#### Task details
What you return should be the line containing "Viewport: 800px width, 600px" and each line after it to the end of the records, copied exactly.

-------- Provided data

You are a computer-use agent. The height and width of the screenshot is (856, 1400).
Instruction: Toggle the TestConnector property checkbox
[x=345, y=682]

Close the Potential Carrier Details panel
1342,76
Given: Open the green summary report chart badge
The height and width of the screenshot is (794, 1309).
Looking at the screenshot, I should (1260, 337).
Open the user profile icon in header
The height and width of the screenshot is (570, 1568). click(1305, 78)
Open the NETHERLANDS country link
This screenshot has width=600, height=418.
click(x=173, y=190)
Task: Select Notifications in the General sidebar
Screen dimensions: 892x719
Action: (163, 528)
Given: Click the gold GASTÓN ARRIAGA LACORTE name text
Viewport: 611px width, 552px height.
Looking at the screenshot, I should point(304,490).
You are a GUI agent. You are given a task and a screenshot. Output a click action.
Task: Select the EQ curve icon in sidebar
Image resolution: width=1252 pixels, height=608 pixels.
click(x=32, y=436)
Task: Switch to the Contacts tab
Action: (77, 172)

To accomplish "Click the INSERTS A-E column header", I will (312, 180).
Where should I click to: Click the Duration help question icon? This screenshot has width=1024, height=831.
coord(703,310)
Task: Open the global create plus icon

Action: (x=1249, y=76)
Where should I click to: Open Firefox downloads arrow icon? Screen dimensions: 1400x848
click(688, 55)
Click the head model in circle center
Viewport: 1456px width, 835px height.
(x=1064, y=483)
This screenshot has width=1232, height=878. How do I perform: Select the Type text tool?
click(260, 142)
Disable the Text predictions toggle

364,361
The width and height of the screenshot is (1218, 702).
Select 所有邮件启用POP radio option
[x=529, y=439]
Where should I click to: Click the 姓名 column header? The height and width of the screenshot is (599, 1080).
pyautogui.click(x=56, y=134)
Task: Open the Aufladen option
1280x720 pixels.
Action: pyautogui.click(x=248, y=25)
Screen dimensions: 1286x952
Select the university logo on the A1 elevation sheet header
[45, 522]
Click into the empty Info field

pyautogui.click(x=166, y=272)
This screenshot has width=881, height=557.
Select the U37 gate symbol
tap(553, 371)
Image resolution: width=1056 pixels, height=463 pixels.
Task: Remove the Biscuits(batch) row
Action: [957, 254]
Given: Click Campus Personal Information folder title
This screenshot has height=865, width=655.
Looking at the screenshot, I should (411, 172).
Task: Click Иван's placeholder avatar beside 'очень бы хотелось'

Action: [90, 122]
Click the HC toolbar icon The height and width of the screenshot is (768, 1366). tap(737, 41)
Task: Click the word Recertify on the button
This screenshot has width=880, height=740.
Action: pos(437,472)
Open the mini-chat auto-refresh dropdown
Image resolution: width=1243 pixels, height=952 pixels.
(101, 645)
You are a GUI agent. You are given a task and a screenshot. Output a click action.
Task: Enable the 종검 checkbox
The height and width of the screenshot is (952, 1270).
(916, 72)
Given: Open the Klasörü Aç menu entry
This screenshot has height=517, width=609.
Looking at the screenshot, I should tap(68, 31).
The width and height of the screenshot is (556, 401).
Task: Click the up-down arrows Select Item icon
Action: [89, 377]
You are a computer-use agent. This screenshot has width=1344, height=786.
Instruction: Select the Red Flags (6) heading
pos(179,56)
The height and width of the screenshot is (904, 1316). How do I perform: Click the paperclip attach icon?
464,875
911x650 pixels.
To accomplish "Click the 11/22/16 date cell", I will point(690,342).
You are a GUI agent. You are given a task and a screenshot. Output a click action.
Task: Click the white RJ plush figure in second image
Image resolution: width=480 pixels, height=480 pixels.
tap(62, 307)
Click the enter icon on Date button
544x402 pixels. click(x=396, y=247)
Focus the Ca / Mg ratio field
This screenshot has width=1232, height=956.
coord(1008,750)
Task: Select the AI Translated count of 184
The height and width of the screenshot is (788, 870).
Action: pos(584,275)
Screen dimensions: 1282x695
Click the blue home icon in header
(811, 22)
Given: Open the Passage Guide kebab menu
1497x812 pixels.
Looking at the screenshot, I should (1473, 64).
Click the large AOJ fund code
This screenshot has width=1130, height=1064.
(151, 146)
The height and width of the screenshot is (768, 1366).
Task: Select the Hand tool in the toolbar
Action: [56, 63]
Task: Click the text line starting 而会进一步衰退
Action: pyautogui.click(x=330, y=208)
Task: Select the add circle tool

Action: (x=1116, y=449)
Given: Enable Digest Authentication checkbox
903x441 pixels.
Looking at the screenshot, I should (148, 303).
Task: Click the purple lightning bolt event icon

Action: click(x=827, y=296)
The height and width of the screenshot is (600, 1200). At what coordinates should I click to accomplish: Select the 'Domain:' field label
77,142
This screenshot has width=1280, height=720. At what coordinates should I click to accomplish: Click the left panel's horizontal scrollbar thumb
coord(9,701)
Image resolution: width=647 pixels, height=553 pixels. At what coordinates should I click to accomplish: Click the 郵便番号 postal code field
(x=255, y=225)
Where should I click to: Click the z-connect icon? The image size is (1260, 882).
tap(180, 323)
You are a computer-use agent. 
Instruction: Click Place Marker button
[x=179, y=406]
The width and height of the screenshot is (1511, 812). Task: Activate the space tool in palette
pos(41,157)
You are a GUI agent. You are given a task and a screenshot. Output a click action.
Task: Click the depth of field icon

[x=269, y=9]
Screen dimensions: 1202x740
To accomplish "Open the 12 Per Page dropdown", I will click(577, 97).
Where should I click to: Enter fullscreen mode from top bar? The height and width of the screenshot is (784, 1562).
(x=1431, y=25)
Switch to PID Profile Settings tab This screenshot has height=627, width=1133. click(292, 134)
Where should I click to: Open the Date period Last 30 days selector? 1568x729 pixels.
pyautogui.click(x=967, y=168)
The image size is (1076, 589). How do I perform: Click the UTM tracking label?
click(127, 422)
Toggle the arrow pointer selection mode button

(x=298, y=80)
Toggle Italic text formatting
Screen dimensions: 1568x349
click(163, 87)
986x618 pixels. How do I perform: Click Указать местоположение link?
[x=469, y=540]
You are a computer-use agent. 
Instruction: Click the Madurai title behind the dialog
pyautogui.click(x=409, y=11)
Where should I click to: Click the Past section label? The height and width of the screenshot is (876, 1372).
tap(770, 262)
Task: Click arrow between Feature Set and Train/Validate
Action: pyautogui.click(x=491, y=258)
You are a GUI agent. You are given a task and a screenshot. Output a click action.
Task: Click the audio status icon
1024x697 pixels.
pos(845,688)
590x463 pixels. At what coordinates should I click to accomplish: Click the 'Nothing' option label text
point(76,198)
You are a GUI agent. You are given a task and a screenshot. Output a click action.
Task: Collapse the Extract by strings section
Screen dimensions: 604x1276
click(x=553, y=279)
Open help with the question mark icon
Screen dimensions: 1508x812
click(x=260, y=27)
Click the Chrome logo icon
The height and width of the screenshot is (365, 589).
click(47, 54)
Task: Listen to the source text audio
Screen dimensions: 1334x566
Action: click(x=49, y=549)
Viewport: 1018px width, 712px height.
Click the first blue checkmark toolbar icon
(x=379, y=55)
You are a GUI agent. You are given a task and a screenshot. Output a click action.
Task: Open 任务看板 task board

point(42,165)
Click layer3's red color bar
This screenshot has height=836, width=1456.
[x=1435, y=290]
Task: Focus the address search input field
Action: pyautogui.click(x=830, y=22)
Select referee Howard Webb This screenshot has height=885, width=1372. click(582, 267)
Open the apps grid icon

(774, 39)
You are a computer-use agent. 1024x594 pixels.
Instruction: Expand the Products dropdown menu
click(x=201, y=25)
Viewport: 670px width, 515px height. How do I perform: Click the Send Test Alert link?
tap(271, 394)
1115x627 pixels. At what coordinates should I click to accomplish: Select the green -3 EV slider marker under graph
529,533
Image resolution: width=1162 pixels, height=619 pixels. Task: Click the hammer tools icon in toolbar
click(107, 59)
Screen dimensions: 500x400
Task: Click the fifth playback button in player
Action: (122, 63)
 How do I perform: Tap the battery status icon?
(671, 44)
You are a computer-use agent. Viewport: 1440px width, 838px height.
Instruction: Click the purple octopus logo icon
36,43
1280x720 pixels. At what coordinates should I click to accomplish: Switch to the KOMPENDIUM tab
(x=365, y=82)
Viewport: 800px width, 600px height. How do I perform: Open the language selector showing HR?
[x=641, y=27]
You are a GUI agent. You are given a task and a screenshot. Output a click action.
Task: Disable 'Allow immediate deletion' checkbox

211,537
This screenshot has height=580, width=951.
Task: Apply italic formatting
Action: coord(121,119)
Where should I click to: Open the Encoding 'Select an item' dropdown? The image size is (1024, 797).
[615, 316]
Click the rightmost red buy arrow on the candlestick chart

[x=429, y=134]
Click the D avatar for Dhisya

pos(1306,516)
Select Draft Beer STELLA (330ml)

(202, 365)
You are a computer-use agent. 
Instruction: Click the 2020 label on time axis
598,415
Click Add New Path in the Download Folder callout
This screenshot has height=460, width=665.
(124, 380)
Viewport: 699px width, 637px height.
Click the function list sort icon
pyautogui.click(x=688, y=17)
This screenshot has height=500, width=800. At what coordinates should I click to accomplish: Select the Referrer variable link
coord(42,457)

----------------

#### Result
Viewport: 800px width, 600px height. How do I perform: Open the language selector showing HR?
[x=641, y=27]
You are a GUI agent. You are given a task and a screenshot. Output a click action.
Task: Disable 'Allow immediate deletion' checkbox

211,537
This screenshot has height=580, width=951.
Task: Apply italic formatting
Action: coord(121,119)
Where should I click to: Open the Encoding 'Select an item' dropdown? The image size is (1024, 797).
[615, 316]
Click the rightmost red buy arrow on the candlestick chart

[x=429, y=134]
Click the D avatar for Dhisya

pos(1306,516)
Select Draft Beer STELLA (330ml)

(202, 365)
You are a computer-use agent. 
Instruction: Click the 2020 label on time axis
598,415
Click Add New Path in the Download Folder callout
This screenshot has height=460, width=665.
(124, 380)
Viewport: 699px width, 637px height.
Click the function list sort icon
pyautogui.click(x=688, y=17)
This screenshot has height=500, width=800. At what coordinates should I click to accomplish: Select the Referrer variable link
coord(42,457)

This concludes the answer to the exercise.